- Opening Delimiter -

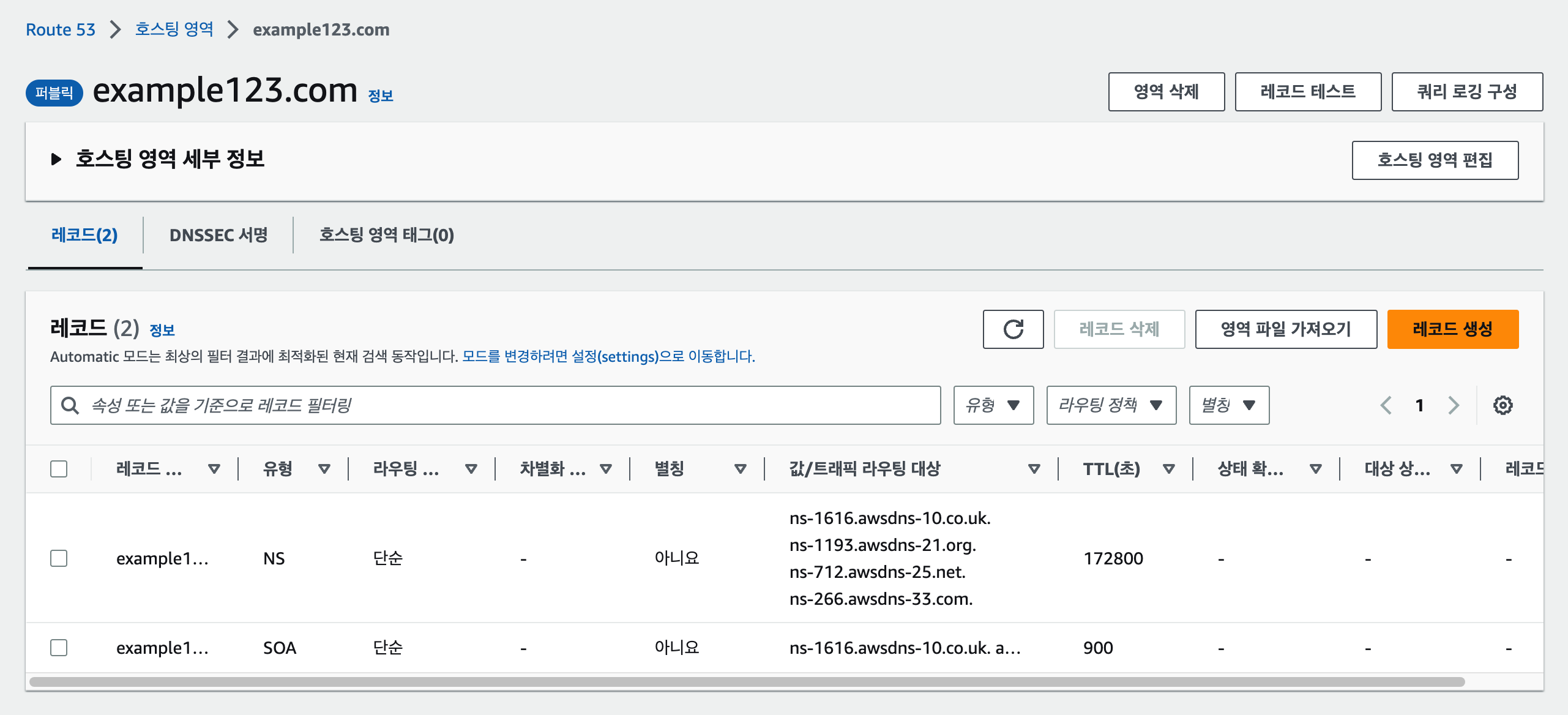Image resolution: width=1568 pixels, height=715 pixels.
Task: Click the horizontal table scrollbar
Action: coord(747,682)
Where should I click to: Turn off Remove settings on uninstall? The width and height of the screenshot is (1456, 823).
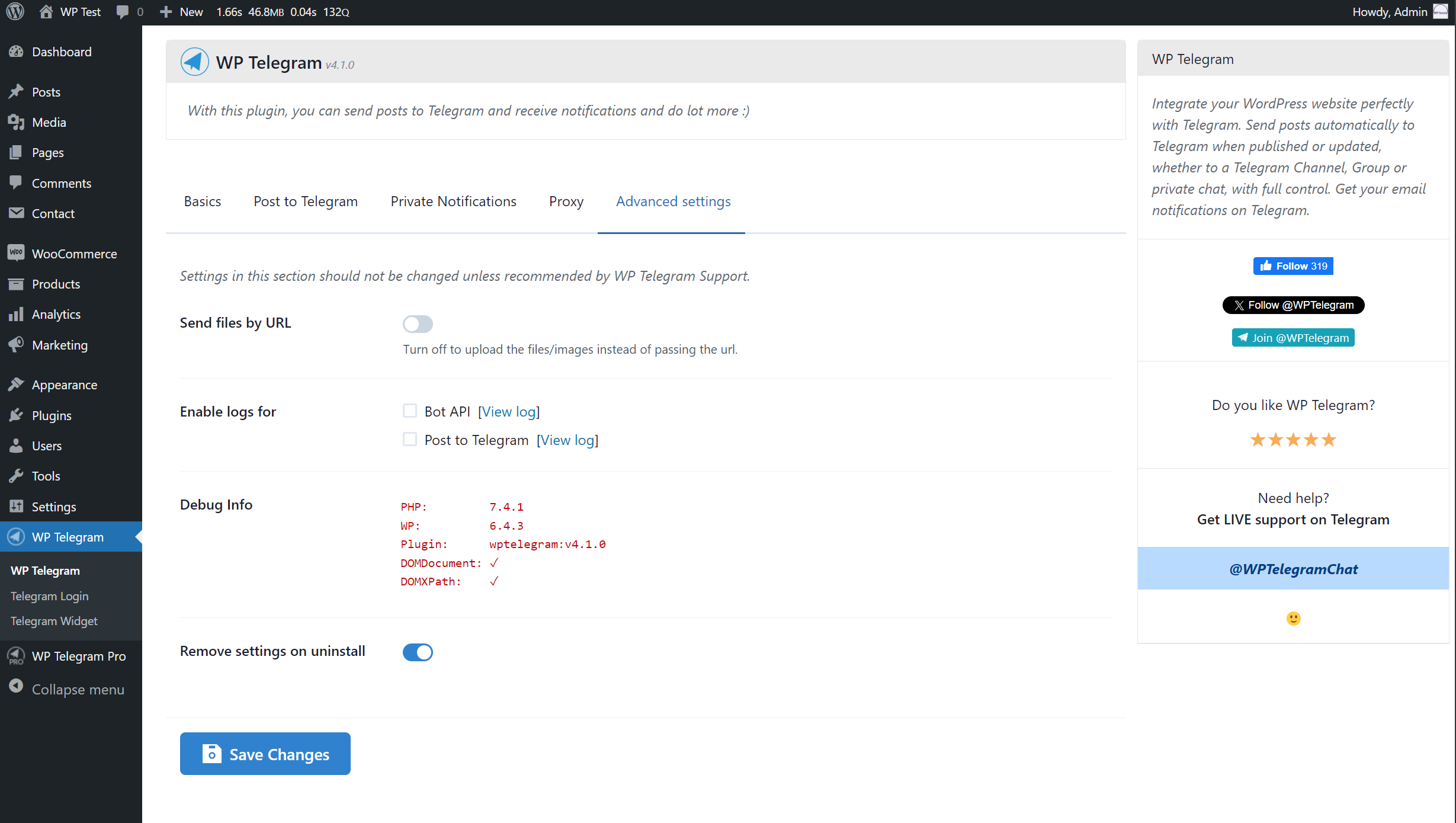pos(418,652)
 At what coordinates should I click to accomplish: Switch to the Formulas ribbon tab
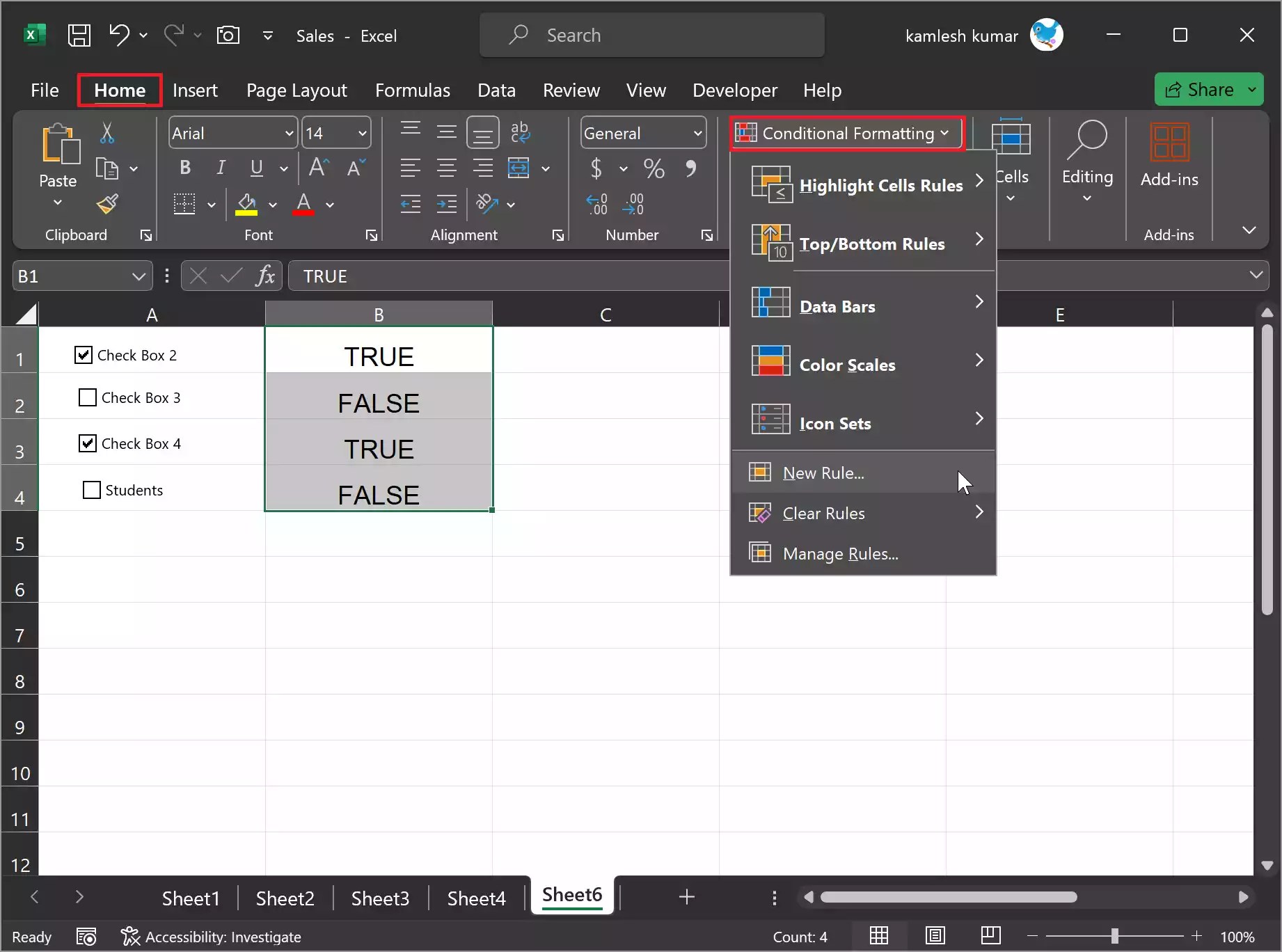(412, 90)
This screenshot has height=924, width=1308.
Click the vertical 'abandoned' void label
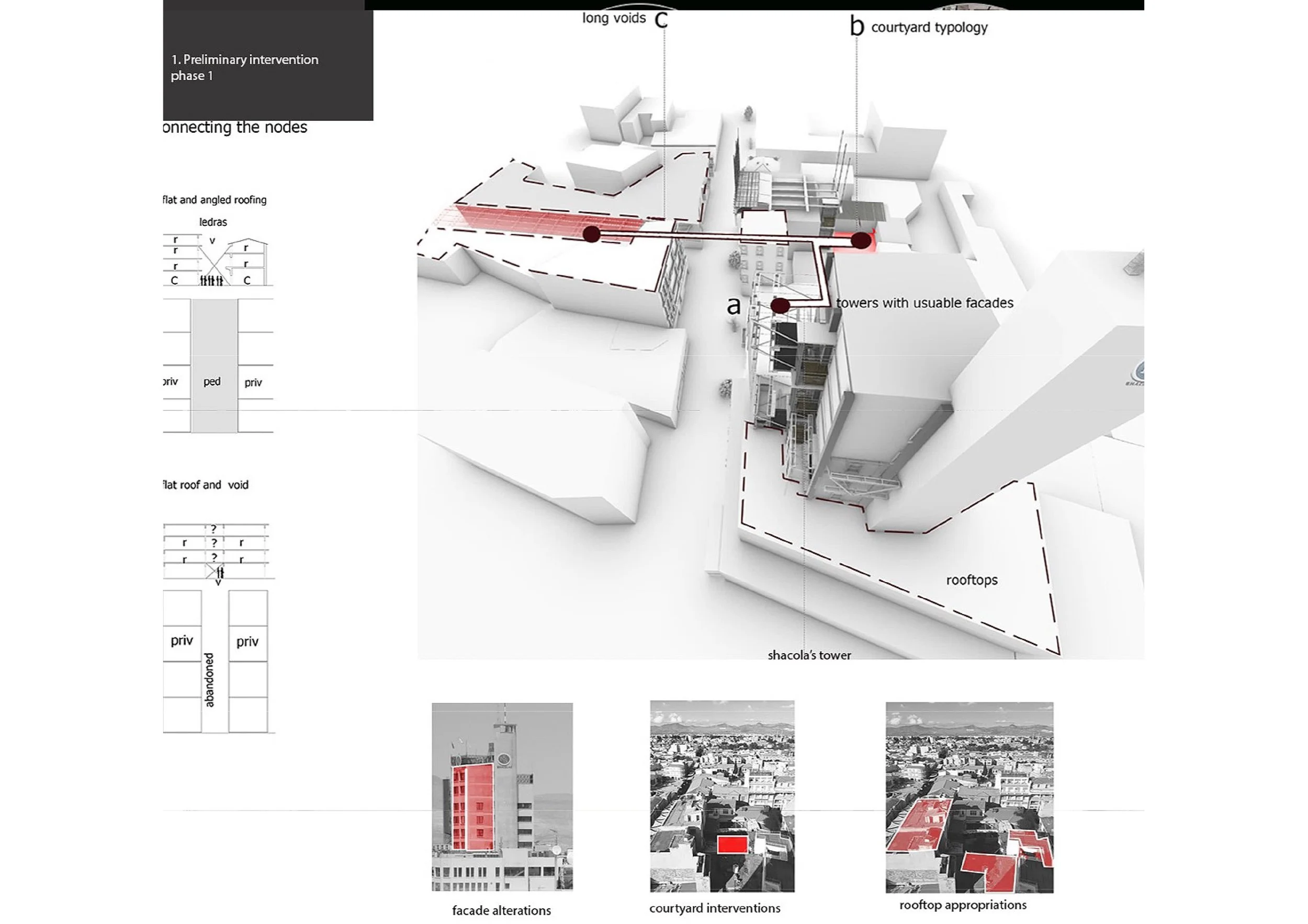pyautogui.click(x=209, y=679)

- Closing Delimiter -

> [Your goal]:
Beginning at the line that contains "Where should I" and ending at the last line of the data, return each line exactly; no picture belongs in the copy.

> [Output for this task]:
Where should I click to: Turn off Remove settings on uninstall? The width and height of the screenshot is (1456, 823).
pos(418,652)
 At what coordinates should I click to accomplish: Switch to the Formulas ribbon tab
(412, 90)
This screenshot has height=924, width=1308.
Click the vertical 'abandoned' void label
pyautogui.click(x=209, y=679)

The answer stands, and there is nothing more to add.